Somebody remarked the other day that he had ordered a meal at a McDonald’s Drive-Through. When he reached the payment and collection counter, he noticed that he had been given a Senior Citizen’s discount. Nobody had asked to verify if he was, indeed, a Senior Citizen and qualified for the discount. Puzzled, he wondered how it was that they knew. Then it struck him. The model of the car he was driving was typically driven only by Senior Citizens. “I need to change my car”, he thought.
As humans, we seem to naturally want to be more youthful. After all, nobody wants to die. You’ve probably heard Steve Jobs remarking in that 2005 Stanford address that “…even people who want to go to Heaven don’t want to die to get there.” Well, he was partially right, of course.
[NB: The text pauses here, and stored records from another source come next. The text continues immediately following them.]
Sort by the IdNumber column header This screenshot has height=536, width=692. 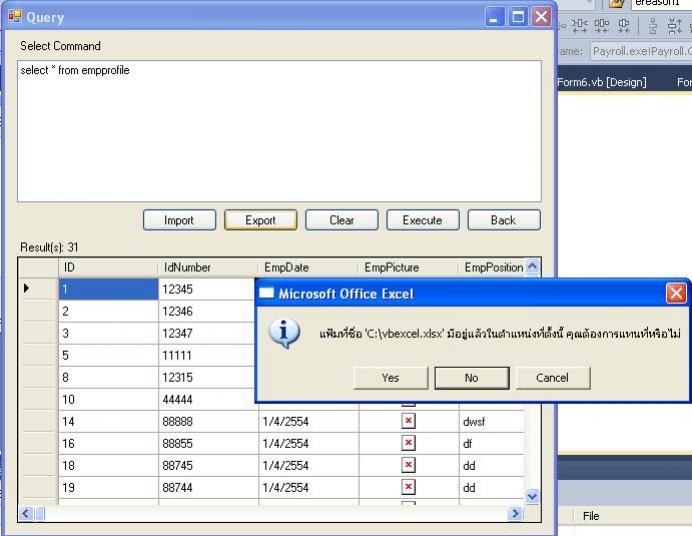[x=205, y=267]
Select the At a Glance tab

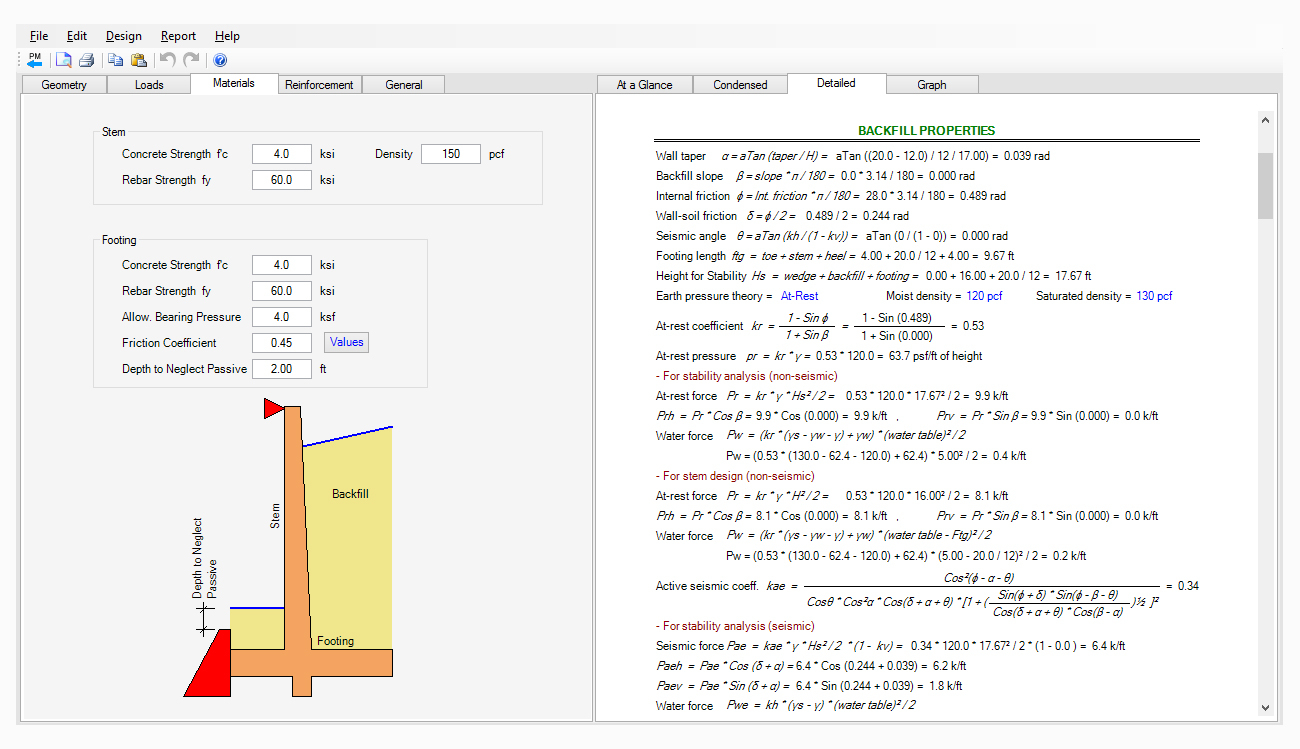click(644, 85)
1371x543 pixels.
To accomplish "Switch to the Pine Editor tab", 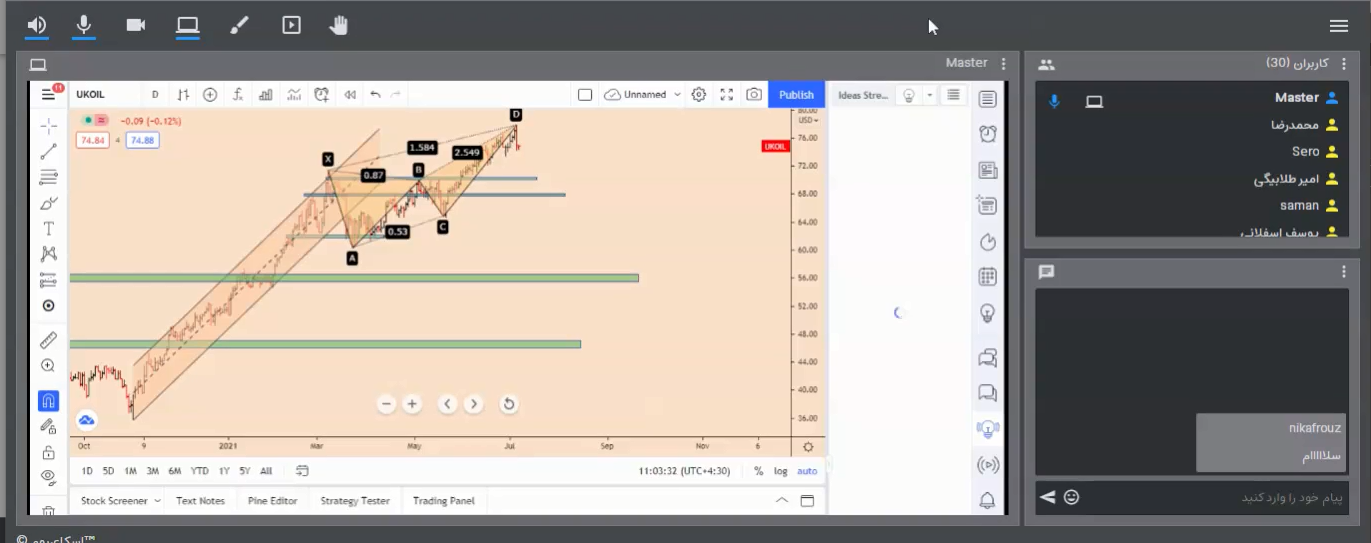I will (x=272, y=501).
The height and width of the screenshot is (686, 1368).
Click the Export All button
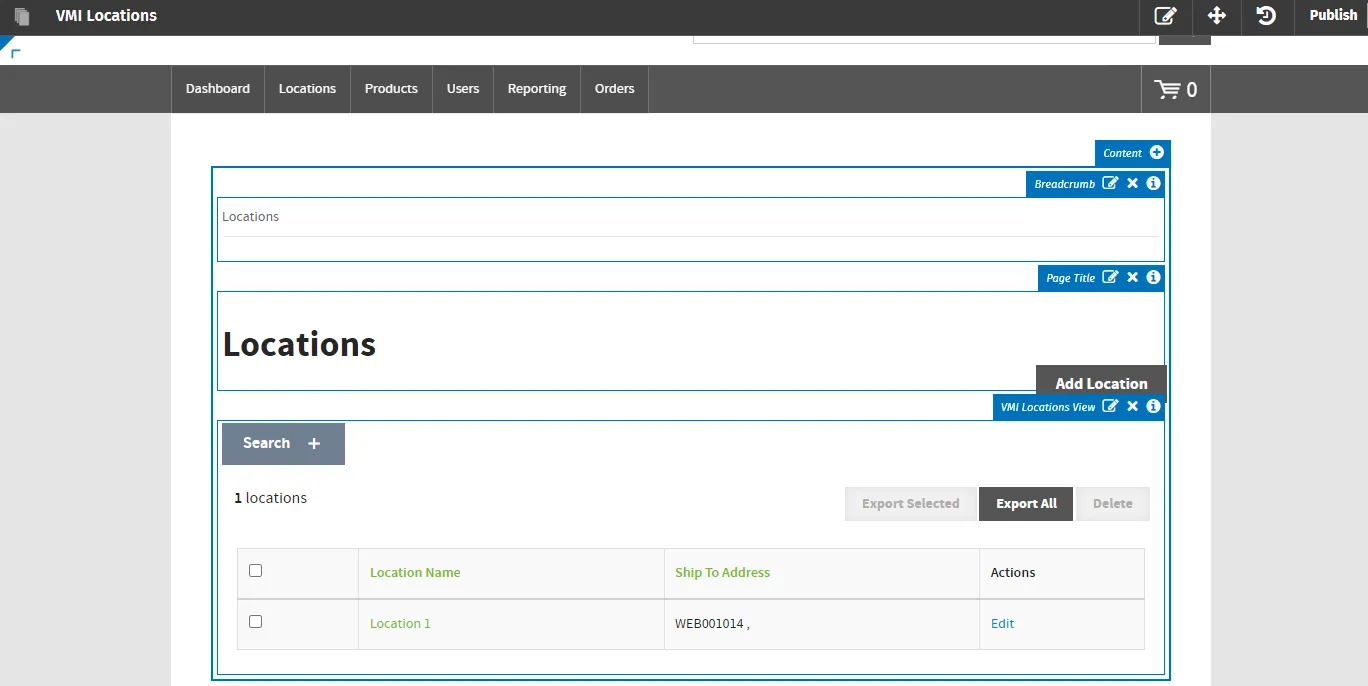pos(1026,504)
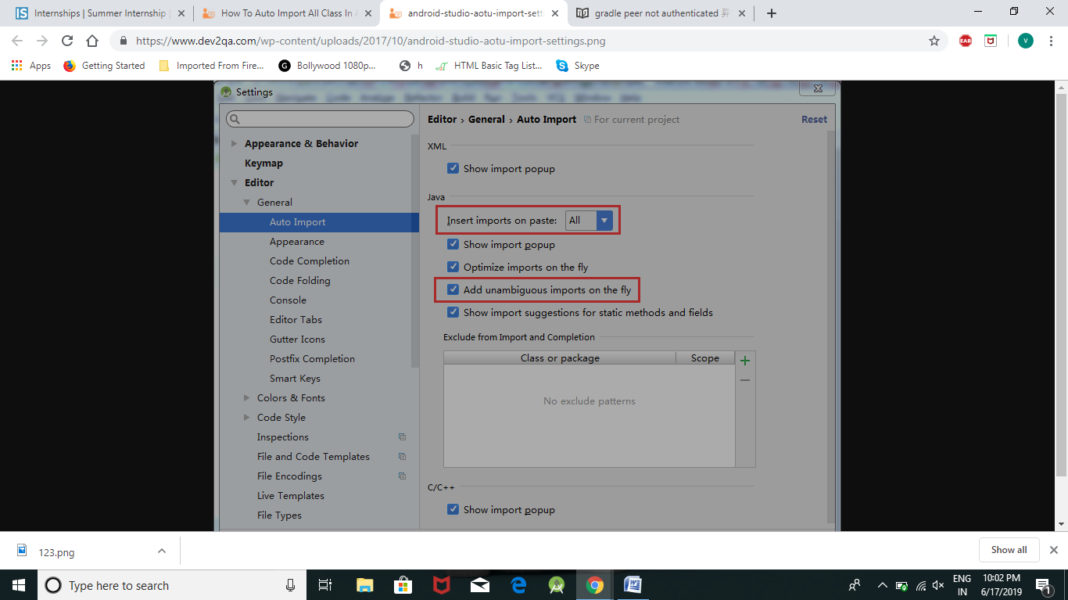Expand the downloads chevron next to 123.png

161,550
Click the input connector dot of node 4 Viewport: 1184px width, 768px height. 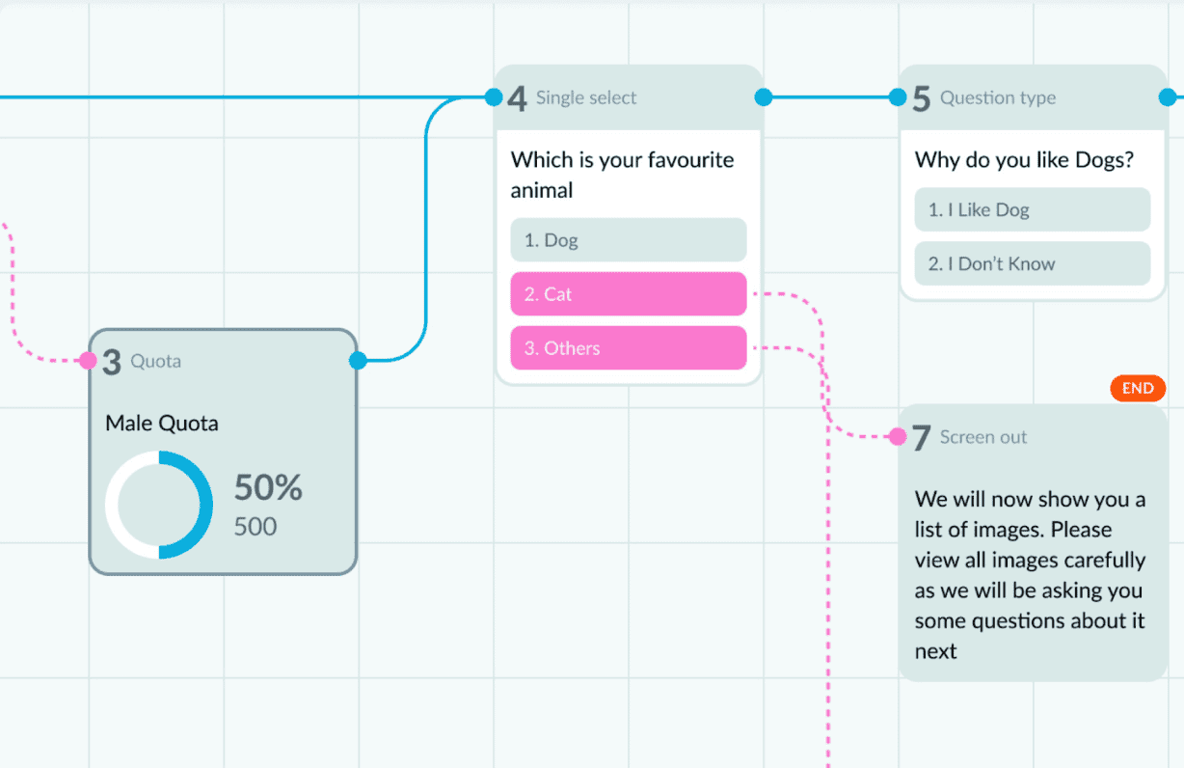[x=494, y=97]
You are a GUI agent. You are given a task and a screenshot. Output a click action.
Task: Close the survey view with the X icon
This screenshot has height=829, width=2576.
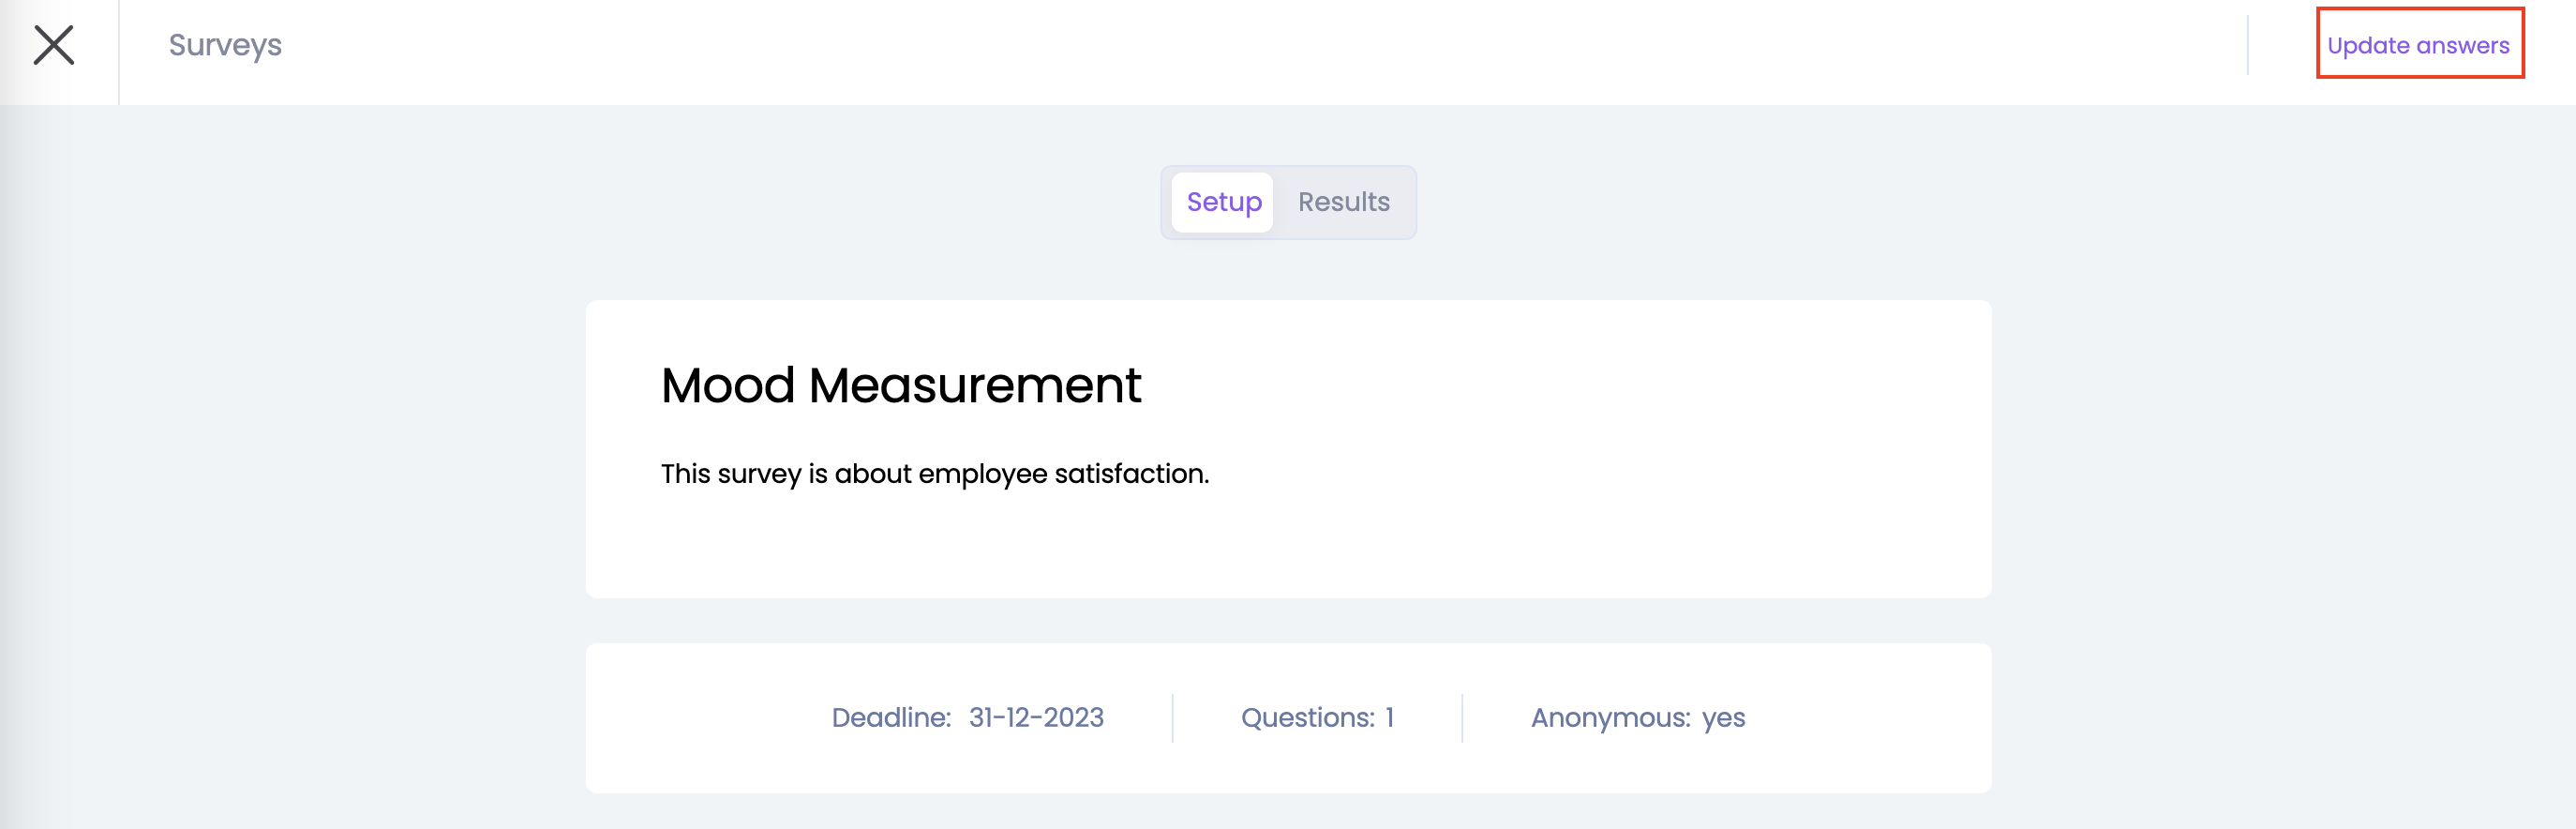tap(54, 45)
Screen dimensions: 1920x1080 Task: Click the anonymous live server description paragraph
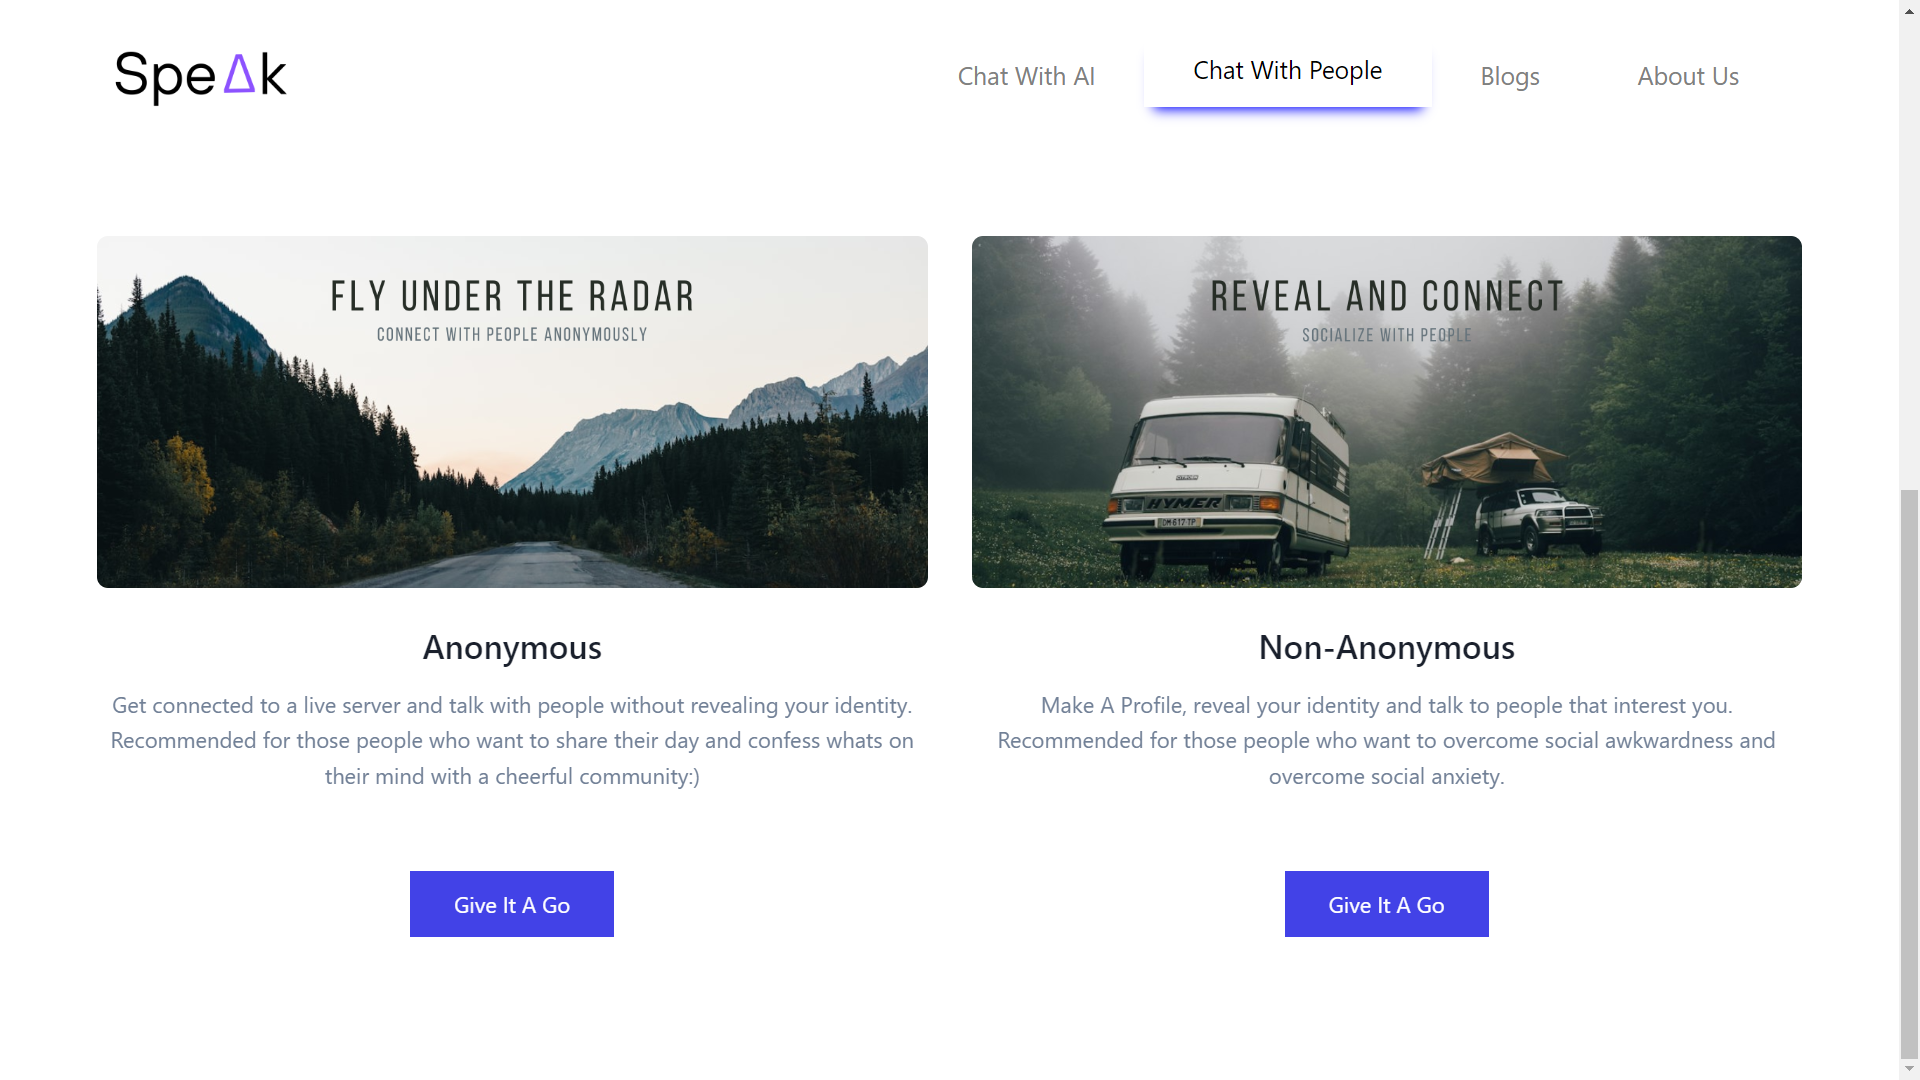pos(512,741)
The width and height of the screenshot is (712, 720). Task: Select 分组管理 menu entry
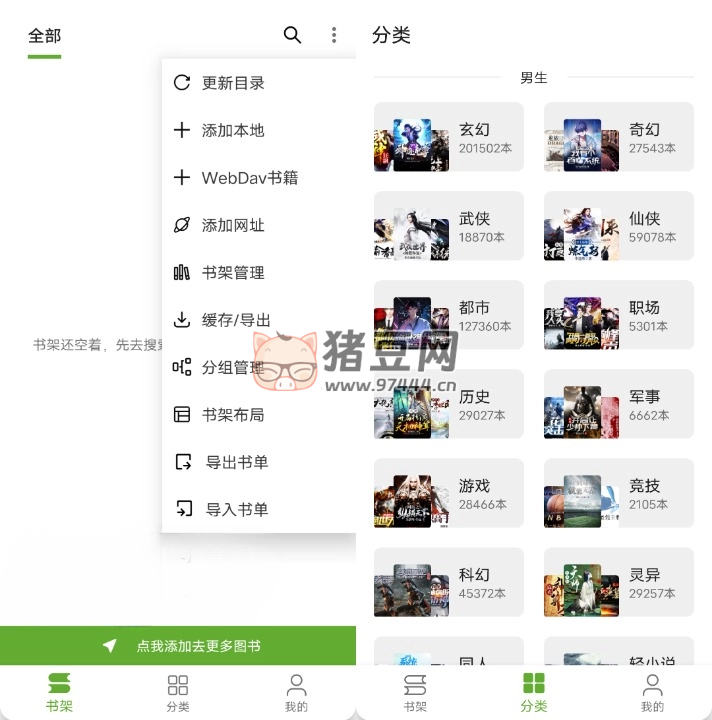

People do not want to be reminded of death, they want to have as youthful a life for as long as they can have it! Even people who are able to genuinely say “It is a good day to die” don’t actively wish to die on that particular good day. They want to live so that they can see more good days!
This sort of thinking pattern creeps into other areas of life. We seem to be obsessed with throwing out the old and bringing in the new. I think that, too often, we throw the baby out with the proverbial bathwater. We grasp like drowning men at shiny straws thrown our way by people who know how to manipulate buying behaviour because, unconsciously, we believe that what we buy will somehow reverse the inexorable march of Chronos. It causes us to jeer at and reject what is labelled as “old-fashioned” or “irrelevant” even when they are not. In arguing with each other about the best methodologies to adopt and implement, we often throw out non-negotiable principles from which those methodologies we love to argue over are derived.
There are things that change. There are those that do not. In mouthing phrases like “Change is the only constant”, we often lose sight of the fact that the principles of life have not changed. Perhaps some of their applications have, but not the principles themselves.
So, go ahead! Get a new car, new glasses, clothes, pen, electronic gadget or whatever takes your fancy and which you think will be more socially “acceptable.” Just remember why.